Insights in Diagnostic and Prognostic Biomarkers in Interstitial Lung Disease

Interstitial lung diseases (ILDs) are a diverse group of rare lung diseases, characterized by inflammation and/or scarring (fibrosis) of the lungs. The current principles of diagnosis and treatment focusses on the recognition of clinical characteristics of ILD and its underlying aetiology. An accurate ILD classification is crucial, as decision making in treatment and predicting course of disease depends on the underlying ILD subtype. It remains challengeable though, to distinguish one subtype from another, as patients may present with similar clinical characteristics.
Biological markers (biomarkers) are objective indicators for physiological, pathological or pharmacological processes. In this thesis titled ‘Insights in diagnostic and prognostic biomarkers in interstitial lung disease’, the potential of blood lung biomarkers was evaluated for diagnosis, treatment response and prognosis in patients with various fibrosing ILDs.
The results demonstrate novel insights on the roles and applications of non-invasive, easily accessible and generalizable diagnostic and predictive blood biomarkers for fibrotic ILD, including serum cancer antigen 15-3 (CA 15-3), CC-chemokine ligand 18 (CCL18) gene and autoantibody Mi-2β. The use of biomarkers, which may precede pathological responses only later detected by clinical parameters, is attractive and promising for personalized ILD care.

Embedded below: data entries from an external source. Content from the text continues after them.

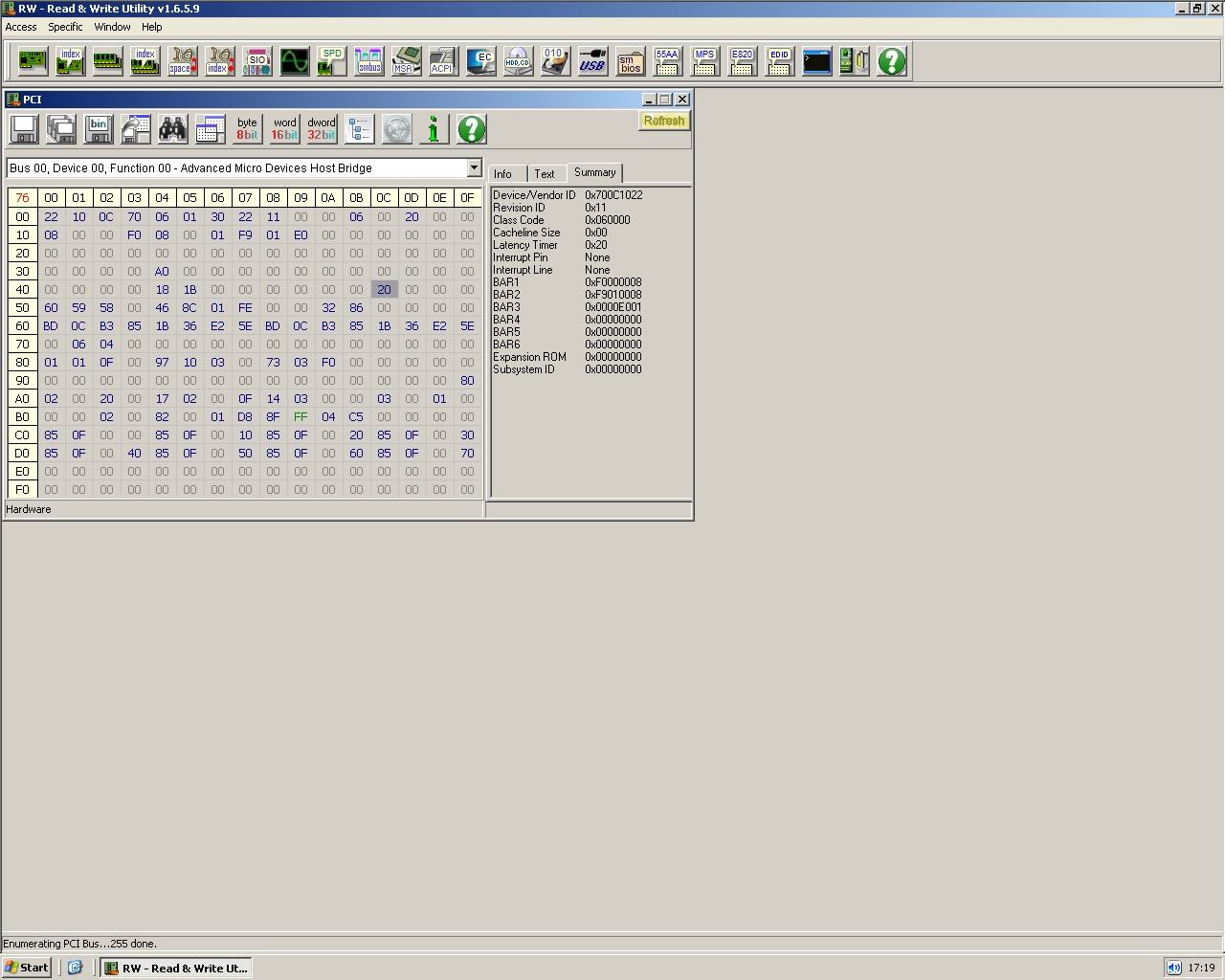Click the Refresh button
This screenshot has height=980, width=1225.
pyautogui.click(x=664, y=121)
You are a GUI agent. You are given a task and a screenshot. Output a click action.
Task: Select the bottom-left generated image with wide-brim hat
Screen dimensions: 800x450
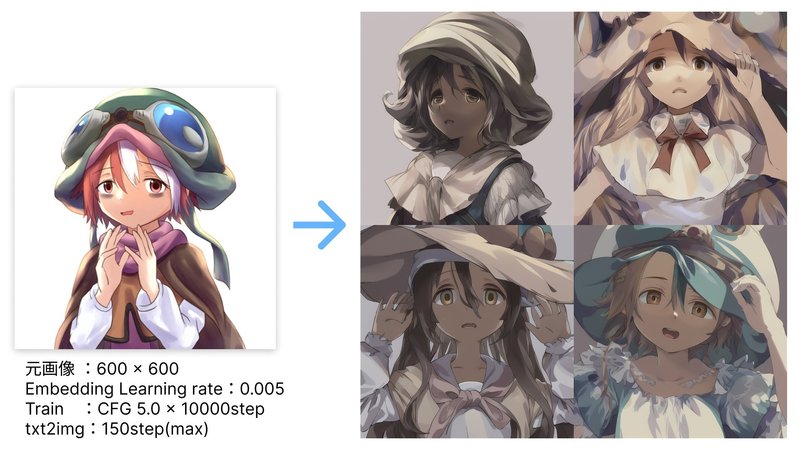467,332
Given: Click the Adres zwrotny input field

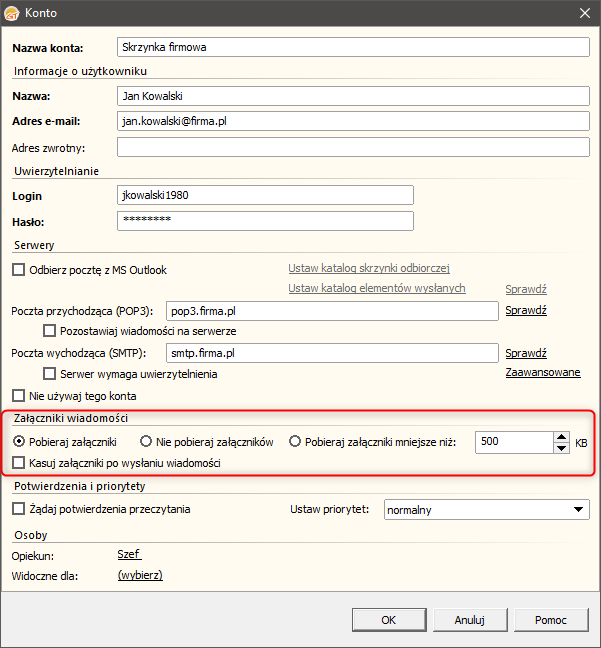Looking at the screenshot, I should tap(353, 147).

Potentially, these biomarkers could be used to improve ILD phenotyping. Thereby, decision-making in diagnosis, treatment and prognosis will improve the determination of the best possible treatment and contribute to disease monitoring and early recognition of progressive disease of each patient with pulmonary fibrosis. Possibly, invasive diagnostic interventions could possibly be avoided in ILD management for the individual patient.